Menanggapi hal itu, Direktur Lembaga Pengembangan dan Pemberdayaan Masyarakat Informasi (LPPMI) Kamilov Sagala menilai, Stasiun Kedundang sebagai bangunan Cagar Budaya seharusnya bisa dijaga kelestariannya untuk kepentingan anak bangsa.

"Bangunan Cagar Budaya itu jelas peninggalan sejarah yang penting untuk anak bangsa, jadi penting dijaga kelestariannya," ujar Kamilov dalam keterangan tertulis, Minggu (12/5/2024).

Ia menduga, dalam proses pembongkaran Cagar Budaya tersebut, kemungkinan ada miskomunikasi antara KAI, pihak Pemerintah Provinsi (Pemprov), dan Kadipaten Pakualaman.

"Termasuk juga pihak pengawasan di lapangan dari Dinas Tata Kota Kabupaten Kulon Progo yang wajib tahu atas adanya perkembangan bangunan dan apapun di atas wilayah kotanya," kata Kamilov.

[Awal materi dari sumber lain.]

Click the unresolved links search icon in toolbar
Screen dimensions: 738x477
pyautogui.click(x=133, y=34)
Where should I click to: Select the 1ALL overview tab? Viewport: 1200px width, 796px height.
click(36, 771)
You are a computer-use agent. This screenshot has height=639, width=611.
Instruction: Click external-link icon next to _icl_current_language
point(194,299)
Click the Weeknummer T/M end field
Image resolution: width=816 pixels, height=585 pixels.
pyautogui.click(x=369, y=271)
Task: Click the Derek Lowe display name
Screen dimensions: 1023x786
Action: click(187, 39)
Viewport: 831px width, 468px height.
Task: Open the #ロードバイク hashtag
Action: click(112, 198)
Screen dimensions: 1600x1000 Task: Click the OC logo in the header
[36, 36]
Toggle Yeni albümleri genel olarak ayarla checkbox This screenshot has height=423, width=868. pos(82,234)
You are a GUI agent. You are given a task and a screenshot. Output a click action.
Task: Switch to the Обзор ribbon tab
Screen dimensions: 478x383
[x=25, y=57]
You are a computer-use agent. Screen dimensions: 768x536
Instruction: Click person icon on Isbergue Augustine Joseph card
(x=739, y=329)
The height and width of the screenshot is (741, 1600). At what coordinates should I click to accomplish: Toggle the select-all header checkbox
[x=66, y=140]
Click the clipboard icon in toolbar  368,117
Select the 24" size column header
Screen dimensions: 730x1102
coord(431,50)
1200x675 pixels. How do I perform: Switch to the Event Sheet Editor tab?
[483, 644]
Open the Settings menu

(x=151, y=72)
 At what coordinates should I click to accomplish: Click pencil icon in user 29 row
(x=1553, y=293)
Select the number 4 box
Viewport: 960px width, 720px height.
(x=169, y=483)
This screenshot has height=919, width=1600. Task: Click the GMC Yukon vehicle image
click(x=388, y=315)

Selain itu, menurutnya, hal tersebut diduga terjadi karena tidak sinkronnya komunikasi antara pihak Tata Kota Kabupaten dengan KAI, yang menyebabkan rusak dan hancurnya sebuah bangunan Cagar Budaya tersebut.

"Bisa masuk kategori melanggar hukum karena benda dan bangunan yang masuk Cagar Budaya dilindungi itu dikategorikan sebagai benda berharga tinggi secara sejarah dan nilai-nilai estetika bangunannya," papar Kamilov.

 

2 dari 3 halaman

Aturan terkait Cagar Budaya

Cagar Budaya berdasarkan Pasal 1 angka 1 Undang-Undang Nomor 11 Tahun 2010 tentang Cagar Budaya (“UU 11/2010”) sebagai berikut:

Cagar Budaya adalah warisan budaya bersifat kebendaan berupa Benda Cagar Budaya, Bangunan Cagar Budaya, Struktur Cagar Budaya, Situs Cagar Budaya, dan Kawasan Cagar Budaya di darat dan/atau di air yang perlu dilestarikan keberadaannya karena memiliki nilai penting bagi sejarah, ilmu pengetahuan, pendidikan, agama, dan/atau kebudayaan melalui proses penetapan.

Sehingga, setiap orang dilarang merusak dan mencuri Cagar Budaya. Larangan tersebut diatur di Pasal 66 UU 11/2010 sebagai berikut:

- Setiap orang dilarang merusak Cagar Budaya, baik seluruh maupun bagian-bagiannya, dari kesatuan, kelompok, dan/atau dari letak asal.

- Setiap orang dilarang mencuri Cagar Budaya, baik seluruh maupun bagian-bagiannya, dari kesatuan, kelompok, dan/atau dari letak asal.

Adapun sanksinya bagi perusak Cagar Budaya adalah pidana penjara paling singkat 1 tahun dan paling lama 15 tahun dan/atau denda paling sedikit Rp 500 juta dan paling banyak Rp 5 miliar.

 

3 dari 3 halaman

Ada Hukum Pidana

Sedangkan untuk pencuri Cagar Budaya sanksinya ialah pidana penjara paling singkat 6 bulan dan paling lama 10 tahun dan/atau denda paling sedikit Rp 250 juta dan paling banyak Rp 2,5 miliar.

Selain itu, terdapat juga jerat pidana bagi penadah hasil pencurian Cagar Budaya, sanksinya berupa pidana penjara paling singkat 3 tahun dan paling lama 15 tahun dan/atau denda paling sedikit Rp 1 miliar dan paling banyak Rp 10 miliar.

Oleh karena itu, menurut Kamilov, sangat penting bagi Pemerintah dan/atau Pemerintah Daerah untuk melakukan perlindungan, pengembangan, dan pemanfaatan Cagar Budaya sebagai bagian dari tugas yang diembannya.

"Pihak Kadipaten Pakualaman tentunya dapat meminta pertanggungjawaban baik dari PT KAI dan Pemkab Kulon Progo terkait perusakan cagar budaya berupa stasiun Kedundang yang terdata sebagai bagian dari Pakualaman Ground (PAG)," tandas Kamilov.